Start Text provided
What is cryptocurrency?
Most people know very little about cryptocurrencies. Those who’ve heard the term tend to think that cryptocurrencies are merely virtual money or a web-based transaction system. However, cryptocurrencies are mainly a pioneering Internet technology. Its use as a means of exchange is only one possible application.
Cryptocurrency is a bookkeeping system relying on peer-to-peer networks. It is fully distributed and devoid of a central unit, organization or place that would control it. The system stores information about the ownership of arbitrary cryptocurrency units. The title to a given cryptocurrency is reflected in a wallet associated with an individual user. Complete control over the wallet is exercised by the holder of an encoded private key. Advanced mathematical and cryptographic methods are employed to prevent cryptocurrency duplication, counterfeiting or theft.
Cryptocurrencies are the first financial system invention developed outside of financial institutions without the slightest contribution on their part. It is novel, simple and fully independent of the existing financial system. What is more, it poses a threat to the status quo of that system.
Most countries around the world recognize cryptocurrencies as valid legal tender. As of to date, more than 200 cryptocurrencies are quoted on a dozen plus specialized stock exchanges. The most popular cryptocurrency is bitcoin.
End Text provided
Start Material for this exercise
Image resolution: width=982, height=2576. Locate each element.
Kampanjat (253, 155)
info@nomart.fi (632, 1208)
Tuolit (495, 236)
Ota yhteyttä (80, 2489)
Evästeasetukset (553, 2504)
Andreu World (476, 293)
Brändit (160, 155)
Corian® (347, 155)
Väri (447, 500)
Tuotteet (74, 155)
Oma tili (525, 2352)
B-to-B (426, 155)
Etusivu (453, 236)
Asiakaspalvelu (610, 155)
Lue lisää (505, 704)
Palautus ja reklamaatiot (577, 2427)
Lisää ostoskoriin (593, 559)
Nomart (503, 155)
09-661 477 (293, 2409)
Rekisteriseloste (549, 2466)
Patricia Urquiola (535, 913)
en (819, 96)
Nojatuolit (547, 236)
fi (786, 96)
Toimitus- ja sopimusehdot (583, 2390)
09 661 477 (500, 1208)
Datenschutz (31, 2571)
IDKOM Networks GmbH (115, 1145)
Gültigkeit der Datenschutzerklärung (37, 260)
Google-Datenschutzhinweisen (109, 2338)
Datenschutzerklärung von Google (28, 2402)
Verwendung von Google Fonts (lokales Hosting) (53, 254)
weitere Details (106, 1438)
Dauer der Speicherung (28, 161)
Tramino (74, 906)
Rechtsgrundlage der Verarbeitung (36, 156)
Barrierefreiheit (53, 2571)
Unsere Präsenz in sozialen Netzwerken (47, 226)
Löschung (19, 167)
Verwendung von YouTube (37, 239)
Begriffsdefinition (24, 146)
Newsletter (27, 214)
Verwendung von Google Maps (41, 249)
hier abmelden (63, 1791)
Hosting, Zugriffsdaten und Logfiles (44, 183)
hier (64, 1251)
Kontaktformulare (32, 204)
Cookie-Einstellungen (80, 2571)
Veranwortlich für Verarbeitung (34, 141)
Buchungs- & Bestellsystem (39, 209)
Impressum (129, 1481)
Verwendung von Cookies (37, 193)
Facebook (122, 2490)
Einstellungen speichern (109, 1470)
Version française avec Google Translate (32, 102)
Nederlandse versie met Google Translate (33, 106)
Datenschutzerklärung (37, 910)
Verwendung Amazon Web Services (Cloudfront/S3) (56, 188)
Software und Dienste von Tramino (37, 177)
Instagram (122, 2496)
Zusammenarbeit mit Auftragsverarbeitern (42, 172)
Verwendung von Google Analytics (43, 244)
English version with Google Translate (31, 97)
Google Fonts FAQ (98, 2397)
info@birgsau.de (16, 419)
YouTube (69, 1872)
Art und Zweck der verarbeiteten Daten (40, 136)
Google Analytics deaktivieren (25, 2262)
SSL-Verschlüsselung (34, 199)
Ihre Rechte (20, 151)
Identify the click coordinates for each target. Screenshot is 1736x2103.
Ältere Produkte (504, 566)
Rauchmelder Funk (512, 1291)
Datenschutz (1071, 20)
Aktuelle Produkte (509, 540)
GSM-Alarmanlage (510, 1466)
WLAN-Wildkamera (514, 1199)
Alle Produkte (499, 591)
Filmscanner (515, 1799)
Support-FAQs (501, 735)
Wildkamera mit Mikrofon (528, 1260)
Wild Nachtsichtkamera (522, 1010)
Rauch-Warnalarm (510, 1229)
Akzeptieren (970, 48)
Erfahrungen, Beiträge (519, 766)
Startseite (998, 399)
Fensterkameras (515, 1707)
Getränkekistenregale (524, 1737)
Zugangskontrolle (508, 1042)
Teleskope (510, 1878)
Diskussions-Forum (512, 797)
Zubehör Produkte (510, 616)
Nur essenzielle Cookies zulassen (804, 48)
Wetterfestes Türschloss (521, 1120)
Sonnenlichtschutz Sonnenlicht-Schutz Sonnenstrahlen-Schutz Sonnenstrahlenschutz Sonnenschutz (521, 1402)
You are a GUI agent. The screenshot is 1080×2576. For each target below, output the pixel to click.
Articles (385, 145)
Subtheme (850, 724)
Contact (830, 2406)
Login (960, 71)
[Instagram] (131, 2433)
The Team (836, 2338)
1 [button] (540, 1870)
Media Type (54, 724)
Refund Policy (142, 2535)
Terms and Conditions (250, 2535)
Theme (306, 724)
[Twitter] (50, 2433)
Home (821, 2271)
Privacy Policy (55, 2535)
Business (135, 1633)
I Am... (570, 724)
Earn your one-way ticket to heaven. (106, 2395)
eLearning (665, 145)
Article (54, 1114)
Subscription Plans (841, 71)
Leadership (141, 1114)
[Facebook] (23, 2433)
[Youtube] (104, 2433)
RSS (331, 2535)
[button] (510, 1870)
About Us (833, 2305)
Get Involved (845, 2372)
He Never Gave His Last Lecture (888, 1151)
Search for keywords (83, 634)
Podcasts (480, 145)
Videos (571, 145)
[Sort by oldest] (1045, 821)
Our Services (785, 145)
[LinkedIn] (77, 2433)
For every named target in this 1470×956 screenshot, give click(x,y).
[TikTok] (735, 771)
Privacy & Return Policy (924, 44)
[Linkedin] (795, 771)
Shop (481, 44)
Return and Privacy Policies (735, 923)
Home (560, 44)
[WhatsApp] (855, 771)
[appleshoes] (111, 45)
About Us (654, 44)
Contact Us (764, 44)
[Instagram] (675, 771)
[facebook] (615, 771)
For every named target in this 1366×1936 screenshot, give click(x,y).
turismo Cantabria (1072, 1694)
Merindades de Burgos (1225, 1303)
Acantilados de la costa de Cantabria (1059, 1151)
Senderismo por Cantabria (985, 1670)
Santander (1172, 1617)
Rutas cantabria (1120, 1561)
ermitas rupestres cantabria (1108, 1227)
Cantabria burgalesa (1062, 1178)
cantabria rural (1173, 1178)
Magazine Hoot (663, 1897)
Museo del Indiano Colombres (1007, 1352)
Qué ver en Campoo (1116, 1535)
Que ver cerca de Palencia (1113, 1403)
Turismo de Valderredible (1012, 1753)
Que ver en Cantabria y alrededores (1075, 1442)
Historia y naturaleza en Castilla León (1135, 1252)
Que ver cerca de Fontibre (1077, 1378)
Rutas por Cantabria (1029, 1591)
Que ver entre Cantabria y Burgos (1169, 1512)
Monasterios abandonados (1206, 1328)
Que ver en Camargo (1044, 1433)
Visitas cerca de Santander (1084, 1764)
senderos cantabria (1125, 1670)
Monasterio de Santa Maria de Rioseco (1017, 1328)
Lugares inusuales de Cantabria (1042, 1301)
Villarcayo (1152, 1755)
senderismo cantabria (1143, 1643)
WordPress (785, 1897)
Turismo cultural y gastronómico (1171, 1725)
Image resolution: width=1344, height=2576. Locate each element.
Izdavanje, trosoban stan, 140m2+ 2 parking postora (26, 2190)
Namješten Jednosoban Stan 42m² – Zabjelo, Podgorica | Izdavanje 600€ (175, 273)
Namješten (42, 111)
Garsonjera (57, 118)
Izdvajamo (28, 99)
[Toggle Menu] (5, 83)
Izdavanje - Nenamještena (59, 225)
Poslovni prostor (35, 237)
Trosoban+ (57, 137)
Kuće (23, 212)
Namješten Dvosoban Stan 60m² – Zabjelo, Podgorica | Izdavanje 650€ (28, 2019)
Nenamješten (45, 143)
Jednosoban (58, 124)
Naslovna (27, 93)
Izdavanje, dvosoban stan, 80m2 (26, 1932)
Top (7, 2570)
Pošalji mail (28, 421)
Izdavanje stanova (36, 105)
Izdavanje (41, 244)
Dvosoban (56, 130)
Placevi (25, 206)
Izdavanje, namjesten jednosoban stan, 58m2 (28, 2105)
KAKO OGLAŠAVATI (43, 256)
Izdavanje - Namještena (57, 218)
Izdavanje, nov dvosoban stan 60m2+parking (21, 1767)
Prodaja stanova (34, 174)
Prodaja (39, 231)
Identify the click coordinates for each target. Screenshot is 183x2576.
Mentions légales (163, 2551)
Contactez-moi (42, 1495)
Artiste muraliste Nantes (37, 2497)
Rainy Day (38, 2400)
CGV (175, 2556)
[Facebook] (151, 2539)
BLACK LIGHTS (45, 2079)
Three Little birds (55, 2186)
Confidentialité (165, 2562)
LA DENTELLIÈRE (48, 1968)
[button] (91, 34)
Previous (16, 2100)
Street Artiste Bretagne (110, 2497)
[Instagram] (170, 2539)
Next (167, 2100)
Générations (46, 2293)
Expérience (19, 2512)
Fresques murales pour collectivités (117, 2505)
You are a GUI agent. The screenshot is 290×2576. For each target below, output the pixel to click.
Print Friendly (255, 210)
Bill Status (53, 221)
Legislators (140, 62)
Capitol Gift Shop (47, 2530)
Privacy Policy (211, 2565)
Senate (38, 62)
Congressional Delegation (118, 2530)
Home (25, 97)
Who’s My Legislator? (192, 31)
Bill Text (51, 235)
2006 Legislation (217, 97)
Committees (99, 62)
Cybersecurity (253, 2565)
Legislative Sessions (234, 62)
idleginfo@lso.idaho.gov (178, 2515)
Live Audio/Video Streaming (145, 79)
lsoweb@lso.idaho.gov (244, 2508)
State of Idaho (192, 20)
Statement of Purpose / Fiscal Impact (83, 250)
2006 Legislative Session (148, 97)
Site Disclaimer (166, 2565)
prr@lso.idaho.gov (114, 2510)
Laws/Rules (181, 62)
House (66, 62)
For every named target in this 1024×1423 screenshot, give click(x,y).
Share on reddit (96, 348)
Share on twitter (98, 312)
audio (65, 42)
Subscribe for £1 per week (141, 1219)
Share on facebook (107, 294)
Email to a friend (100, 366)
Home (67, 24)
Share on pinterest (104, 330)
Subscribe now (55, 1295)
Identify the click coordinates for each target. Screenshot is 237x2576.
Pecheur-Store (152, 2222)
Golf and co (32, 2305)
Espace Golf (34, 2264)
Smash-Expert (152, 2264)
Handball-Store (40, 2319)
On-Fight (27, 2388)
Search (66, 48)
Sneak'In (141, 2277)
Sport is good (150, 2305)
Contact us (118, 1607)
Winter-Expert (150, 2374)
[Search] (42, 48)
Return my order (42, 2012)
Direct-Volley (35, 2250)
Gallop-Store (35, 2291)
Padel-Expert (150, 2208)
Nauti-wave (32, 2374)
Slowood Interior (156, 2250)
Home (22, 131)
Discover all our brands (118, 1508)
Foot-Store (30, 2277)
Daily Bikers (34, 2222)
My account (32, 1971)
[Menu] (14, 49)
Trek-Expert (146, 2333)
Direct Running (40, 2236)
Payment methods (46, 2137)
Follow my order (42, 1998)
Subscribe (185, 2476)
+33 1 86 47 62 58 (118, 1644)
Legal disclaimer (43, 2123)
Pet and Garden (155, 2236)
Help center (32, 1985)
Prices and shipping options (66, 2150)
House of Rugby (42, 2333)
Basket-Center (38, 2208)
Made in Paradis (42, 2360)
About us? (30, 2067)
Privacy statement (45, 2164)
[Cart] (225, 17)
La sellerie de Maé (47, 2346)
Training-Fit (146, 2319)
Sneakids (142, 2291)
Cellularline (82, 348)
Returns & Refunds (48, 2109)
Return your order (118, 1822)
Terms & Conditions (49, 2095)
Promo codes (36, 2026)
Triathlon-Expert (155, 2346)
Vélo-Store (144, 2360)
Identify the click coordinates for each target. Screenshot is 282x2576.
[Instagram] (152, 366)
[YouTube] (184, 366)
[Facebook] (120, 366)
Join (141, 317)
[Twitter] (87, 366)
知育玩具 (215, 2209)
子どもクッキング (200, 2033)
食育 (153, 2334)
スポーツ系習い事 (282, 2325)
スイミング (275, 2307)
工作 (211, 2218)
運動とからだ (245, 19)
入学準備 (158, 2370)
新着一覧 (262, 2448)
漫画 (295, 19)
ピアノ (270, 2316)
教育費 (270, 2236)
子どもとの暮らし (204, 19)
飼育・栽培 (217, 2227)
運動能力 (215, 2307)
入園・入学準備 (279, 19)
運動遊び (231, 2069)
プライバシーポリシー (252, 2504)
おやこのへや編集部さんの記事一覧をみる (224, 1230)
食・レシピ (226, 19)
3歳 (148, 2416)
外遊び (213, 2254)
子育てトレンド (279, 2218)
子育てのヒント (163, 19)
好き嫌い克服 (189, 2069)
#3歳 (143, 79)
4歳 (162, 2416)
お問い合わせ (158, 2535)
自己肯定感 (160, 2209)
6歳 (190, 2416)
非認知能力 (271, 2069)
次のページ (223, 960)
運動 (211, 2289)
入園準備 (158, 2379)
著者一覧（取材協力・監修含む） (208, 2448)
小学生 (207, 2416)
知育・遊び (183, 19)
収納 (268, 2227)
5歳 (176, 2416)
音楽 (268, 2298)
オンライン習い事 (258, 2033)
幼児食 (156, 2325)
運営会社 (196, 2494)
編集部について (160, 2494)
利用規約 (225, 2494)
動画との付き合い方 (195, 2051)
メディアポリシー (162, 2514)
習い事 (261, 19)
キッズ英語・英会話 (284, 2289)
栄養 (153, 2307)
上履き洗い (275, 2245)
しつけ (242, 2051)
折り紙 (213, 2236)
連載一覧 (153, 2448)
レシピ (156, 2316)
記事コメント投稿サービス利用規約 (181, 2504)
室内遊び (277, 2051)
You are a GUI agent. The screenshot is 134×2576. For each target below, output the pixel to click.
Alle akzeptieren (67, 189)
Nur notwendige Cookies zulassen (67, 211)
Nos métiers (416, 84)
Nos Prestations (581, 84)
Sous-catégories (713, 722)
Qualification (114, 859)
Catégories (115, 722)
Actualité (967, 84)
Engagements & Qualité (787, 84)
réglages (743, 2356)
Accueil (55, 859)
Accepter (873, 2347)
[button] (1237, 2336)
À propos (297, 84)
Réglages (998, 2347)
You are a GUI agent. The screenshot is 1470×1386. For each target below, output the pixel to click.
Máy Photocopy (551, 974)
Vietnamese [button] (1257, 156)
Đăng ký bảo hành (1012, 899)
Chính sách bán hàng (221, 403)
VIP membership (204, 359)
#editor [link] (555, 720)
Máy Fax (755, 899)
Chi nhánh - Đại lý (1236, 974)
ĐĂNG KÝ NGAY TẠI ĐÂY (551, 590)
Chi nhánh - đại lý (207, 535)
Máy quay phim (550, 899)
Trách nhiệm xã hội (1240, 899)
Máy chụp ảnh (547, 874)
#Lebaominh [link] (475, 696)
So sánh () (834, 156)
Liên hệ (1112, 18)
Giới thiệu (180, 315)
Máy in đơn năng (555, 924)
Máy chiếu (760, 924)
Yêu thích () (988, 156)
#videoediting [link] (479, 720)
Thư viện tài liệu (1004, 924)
End Material for this exercise
**Your tasks:**
• 1. Answer these questions from the text on cryptocurrency.
(a) What kind of system is cryptocurrency said to be, and what does it rely on?
(b) How many cryptocurrencies are quoted on specialized stock exchanges?
(c) Which cryptocurrency is named as the most popular?
• 2. Swap "Committees" for "Panels" in the records, covering everything from the line containing "Legislators (140, 62)" down to the line containing "Site Disclaimer (166, 2565)", and write out those lines again with nothing else changed.
The records are unrelated to the text about cryptocurrency.

**Outputs in order:**
• 1.
(a) A bookkeeping system relying on peer-to-peer networks.
(b) More than 200.
(c) Bitcoin.

• 2.
Legislators (140, 62)
Capitol Gift Shop (47, 2530)
Privacy Policy (211, 2565)
Senate (38, 62)
Congressional Delegation (118, 2530)
Home (25, 97)
Who’s My Legislator? (192, 31)
Bill Text (51, 235)
2006 Legislation (217, 97)
Panels (99, 62)
Cybersecurity (253, 2565)
Legislative Sessions (234, 62)
idleginfo@lso.idaho.gov (178, 2515)
Live Audio/Video Streaming (145, 79)
lsoweb@lso.idaho.gov (244, 2508)
State of Idaho (192, 20)
Statement of Purpose / Fiscal Impact (83, 250)
2006 Legislative Session (148, 97)
Site Disclaimer (166, 2565)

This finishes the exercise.